深夜、私は一人で事務室にいた。今日一日の出来事を振り返りながら、今後の戦略を考える。


「特許制度の導入、業界標準の制定、ライセンス事業の立ち上げ...順調すぎるくらい順調ね」


でも、これで満足してはいけない。技術開発競争はこれからも続く。


「次は調理自動化システム、その次は配送最適化AI、そして店舗管理統合システム...」


やりたいことがどんどん湧いてくる。前世の知識と魔法技術の組み合わせは、無限の可能性を秘めている。


「よし、明日はまた新しいプロジェクトを始めましょう」


私は明日の予定を手帳に書き込んだ。技術革新に終わりはない。常に進化し続けることが、この競争社会で生き残る唯一の道なのだ。


◇◇◇


翌朝、魔術師ギルドから興味深い知らせが届いた。


「リリアーナ様、他国からも技術提供の要請が来ているそうです」


エルデンが興奮気味に報告する。


「エルドリア帝国、南方大陸連合、そして東方諸島連邦からも打診が...」


「あら、国際的な注目を集めているのね」


これは予想以上の展開だった。
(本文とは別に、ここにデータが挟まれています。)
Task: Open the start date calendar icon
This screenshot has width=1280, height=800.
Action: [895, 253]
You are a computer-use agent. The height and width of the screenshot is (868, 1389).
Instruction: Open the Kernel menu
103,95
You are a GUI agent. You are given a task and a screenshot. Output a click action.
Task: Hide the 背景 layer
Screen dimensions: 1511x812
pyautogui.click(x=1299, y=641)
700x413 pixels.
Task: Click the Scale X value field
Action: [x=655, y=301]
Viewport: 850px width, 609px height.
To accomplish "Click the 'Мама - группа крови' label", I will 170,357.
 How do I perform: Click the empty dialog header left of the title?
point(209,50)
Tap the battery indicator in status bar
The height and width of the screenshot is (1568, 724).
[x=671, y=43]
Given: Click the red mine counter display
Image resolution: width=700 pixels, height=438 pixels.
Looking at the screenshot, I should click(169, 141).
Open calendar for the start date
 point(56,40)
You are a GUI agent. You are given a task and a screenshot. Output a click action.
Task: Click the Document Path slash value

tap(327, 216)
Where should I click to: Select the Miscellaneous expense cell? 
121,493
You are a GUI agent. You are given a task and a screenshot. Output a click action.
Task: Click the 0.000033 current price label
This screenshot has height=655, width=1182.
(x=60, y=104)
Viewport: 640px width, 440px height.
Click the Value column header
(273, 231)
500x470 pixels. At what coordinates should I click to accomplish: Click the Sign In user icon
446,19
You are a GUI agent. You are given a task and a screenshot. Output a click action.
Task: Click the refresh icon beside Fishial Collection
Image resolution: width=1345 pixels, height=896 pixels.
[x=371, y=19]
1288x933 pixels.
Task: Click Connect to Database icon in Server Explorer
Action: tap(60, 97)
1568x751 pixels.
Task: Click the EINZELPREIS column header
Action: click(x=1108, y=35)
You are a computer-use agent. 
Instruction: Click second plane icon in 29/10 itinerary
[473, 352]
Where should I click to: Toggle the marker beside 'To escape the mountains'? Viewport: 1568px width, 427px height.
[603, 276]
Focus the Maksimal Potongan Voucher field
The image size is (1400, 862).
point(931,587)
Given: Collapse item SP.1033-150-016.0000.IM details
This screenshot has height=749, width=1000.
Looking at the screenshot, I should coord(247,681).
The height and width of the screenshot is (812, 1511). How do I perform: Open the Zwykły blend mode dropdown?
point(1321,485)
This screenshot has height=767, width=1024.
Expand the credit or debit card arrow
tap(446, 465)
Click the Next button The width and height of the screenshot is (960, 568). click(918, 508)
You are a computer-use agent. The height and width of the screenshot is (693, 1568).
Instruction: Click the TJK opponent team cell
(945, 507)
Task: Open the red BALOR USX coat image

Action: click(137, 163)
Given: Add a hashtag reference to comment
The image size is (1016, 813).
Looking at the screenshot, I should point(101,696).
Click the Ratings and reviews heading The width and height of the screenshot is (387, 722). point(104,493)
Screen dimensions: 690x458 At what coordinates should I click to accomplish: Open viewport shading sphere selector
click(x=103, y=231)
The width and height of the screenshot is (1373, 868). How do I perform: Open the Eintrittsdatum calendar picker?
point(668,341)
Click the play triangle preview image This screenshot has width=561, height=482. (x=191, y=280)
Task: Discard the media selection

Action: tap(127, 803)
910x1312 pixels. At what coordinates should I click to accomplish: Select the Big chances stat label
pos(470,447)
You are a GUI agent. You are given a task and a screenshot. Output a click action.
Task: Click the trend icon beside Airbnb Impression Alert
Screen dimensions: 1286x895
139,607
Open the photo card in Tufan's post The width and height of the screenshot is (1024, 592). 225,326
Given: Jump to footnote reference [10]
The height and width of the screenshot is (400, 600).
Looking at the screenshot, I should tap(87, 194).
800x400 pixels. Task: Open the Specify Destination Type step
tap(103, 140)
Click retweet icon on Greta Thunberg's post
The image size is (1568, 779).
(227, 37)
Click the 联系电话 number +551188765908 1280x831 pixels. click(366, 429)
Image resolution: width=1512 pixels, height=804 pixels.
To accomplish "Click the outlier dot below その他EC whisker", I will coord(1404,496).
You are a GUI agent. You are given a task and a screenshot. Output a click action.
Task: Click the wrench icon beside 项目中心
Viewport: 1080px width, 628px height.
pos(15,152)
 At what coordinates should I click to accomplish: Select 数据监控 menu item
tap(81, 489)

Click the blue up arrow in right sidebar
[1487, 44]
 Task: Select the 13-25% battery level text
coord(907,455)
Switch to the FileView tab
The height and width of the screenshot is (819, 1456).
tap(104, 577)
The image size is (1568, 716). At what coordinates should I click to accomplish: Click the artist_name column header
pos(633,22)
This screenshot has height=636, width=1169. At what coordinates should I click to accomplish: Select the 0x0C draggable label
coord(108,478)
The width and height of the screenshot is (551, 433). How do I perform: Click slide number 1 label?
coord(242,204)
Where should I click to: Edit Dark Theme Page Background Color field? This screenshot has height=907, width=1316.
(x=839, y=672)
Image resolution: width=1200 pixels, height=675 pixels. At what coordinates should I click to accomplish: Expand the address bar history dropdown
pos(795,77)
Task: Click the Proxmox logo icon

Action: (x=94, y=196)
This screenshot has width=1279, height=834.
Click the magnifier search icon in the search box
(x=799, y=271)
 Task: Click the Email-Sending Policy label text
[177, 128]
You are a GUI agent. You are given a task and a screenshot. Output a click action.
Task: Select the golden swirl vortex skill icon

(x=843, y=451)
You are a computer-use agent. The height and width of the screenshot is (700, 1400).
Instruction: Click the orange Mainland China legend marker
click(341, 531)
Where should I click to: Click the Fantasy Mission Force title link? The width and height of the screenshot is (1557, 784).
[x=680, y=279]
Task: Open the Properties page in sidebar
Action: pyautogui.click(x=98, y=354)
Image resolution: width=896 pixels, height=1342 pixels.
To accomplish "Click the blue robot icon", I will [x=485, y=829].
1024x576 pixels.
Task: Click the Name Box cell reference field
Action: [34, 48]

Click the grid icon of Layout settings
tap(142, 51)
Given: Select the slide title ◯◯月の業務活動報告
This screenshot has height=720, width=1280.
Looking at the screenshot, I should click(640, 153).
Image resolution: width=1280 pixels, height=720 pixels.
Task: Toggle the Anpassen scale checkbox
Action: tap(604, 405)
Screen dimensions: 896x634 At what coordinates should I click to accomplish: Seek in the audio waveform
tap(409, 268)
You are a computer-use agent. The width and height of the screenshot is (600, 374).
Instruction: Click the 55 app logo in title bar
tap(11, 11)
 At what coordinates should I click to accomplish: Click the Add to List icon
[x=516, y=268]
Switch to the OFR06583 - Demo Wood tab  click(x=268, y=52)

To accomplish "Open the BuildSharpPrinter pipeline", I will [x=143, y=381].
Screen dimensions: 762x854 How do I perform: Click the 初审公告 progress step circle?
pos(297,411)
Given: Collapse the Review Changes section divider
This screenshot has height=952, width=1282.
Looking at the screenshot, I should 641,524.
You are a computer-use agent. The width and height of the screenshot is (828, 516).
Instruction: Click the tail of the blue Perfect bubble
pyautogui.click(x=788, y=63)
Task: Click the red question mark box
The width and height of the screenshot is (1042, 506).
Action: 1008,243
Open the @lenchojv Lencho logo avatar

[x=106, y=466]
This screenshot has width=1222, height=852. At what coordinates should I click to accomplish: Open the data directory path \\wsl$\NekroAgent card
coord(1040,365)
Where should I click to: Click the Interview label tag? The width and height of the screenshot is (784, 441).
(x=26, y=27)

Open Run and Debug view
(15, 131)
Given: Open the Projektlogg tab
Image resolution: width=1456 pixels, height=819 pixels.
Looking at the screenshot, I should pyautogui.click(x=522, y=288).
国内だけでなく、海外市場への展開可能性も見えてきた。


「でも、技術移転は慎重に進めましょう。我々の優位性を保ちつつ、適正な対価を得る必要があるわ」


技術立国への道筋が、いよいよ現実味を帯びてきた。


「技術が競争力の源泉」


この言葉の意味を、私は今、心の底から実感していた。魔法冷蔵の共同特許は、単なる技術開発以上の意味を持つ。それは、この世界の産業構造を根本から変える革命の始まりなのだから。


そして、その革命の中心に私たちがいる。追放された王女は、今や技術革新のリーダーとして、世界の注目を集める存在になっていた。


「面白くなってきたじゃない」


私は窓の外の青空を見上げながら、次なる挑戦への意欲を燃やしていた。